Ahora bien, del objeto principal anunciado en el título del libro tenemos esta primera imagen: «El cielo bajo del oeste por donde se hunde la tarde es una franja celestísima de suavidad y esplendor». El recurso está, de alguna manera, acorralado por una metonimia forzosa: no es el cielo sino apenas una «franja» su correlato visible. Mirar el cielo, de hecho, sume al observador en una especie de «estado metonímico» obligado: siempre se mira la parte por el Todo. El cielo, en tanto soporte de la mirada, parecería elusivo, opera más bien como plano —como soporte, incluso— y no tanto como «objeto». Siempre se está hablando de otra cosa, de aquello que se interpone entre la mirada y el cielo, nunca del cielo propiamente dicho. El cielo no aparece, por decirlo así, de manera directa, en un horizonte visual. De alguna manera, parece escapar al registro de lo visible —en lo decible—. ¿Qué es el cielo en términos astronómicos sino un efecto visual de la atmósfera y el espacio exterior mirados desde la tierra?
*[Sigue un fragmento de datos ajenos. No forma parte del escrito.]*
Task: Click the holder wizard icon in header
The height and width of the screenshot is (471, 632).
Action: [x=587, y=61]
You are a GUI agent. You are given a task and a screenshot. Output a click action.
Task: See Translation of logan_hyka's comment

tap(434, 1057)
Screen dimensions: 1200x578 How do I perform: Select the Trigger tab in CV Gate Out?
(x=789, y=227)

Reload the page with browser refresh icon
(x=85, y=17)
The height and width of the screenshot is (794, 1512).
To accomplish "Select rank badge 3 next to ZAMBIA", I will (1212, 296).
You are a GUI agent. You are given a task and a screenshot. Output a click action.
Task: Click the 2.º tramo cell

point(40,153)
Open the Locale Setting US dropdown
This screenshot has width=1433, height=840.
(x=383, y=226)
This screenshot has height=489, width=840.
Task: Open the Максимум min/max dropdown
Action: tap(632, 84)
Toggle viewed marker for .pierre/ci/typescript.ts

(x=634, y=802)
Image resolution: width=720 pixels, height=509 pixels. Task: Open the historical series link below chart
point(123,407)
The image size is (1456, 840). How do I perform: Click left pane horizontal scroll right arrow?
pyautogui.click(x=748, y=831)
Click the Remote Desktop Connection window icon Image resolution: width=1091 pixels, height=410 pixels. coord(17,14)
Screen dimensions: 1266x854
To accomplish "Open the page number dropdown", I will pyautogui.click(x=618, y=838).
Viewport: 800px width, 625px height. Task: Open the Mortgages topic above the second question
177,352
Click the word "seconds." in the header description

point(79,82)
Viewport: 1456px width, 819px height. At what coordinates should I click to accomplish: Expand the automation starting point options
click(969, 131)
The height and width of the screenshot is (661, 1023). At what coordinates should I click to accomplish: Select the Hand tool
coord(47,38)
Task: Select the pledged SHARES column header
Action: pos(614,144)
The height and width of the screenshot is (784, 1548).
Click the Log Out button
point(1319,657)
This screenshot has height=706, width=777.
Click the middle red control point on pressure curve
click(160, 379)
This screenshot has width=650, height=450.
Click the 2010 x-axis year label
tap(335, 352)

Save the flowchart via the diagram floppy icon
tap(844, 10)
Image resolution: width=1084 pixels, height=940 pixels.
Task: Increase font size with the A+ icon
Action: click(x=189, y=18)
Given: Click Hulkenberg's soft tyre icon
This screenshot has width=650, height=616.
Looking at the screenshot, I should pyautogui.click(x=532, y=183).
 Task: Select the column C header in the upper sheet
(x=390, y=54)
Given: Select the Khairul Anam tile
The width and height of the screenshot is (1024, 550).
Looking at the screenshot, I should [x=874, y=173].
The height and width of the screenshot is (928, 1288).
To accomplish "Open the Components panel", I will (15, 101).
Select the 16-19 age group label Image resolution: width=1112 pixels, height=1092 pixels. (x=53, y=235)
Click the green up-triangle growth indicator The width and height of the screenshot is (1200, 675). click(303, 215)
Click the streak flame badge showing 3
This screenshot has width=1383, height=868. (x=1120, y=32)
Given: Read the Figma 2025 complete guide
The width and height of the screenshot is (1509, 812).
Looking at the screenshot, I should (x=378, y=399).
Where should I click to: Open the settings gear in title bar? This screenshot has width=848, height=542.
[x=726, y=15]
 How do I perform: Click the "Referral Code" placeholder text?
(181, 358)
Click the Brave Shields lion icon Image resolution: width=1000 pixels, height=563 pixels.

Dicho de otro modo, el cielo es a las imágenes lo que una hoja en blanco es a la palabra escrita: una superficie de inscripción. En todo caso, el cielo «de Boedo», como tal, está saturado, colmado de cosas que obturan la posibilidad de ver «El cielo». La de Durand es una escritura, irremediablemente, «contra el cielo». Las pocas veces que la mirada parece alcanzar su «objeto» predilecto, vaporoso y evanescente, vemos cómo el lenguaje rebota: «Una insondable cerrazón se estancó en los fondos del sur» (2005:8); o como sucede también cuando se habla de «ese telón grisáceo» (8). «Cielo» en definitiva habla de una palabra‒velo, una palabra‒telón, que atenta estratégicamente contra todo intento de captación visual. En El cielo de Boedo, el cielo pasa a ser una especie de indecible que permite decir todo lo demás, menos el cielo. En este sentido, la relación del poema con lo visual es conflictiva y tirante. Poesía ya no es simplemente «lo que se está viendo» sino que, dentro del campo escópico, es igualmente importante la parte invisible que escapa al registro, que se escabulle de manera constante como escamoteo o socavamiento de la mirada. En esta nota, que aparece en medio de un poema de la sección «verano», leemos al respecto:
[*] Lucrecio habla del carácter imperceptible de los cambios. ¿se podría expresar o explicar eso? así es como un arco iris rápidamente va perdiendo su colorido cuando se oculta el sol o cesa la lluvia prismática, el acto mismo de la mutación de las cosas es imposible de observar.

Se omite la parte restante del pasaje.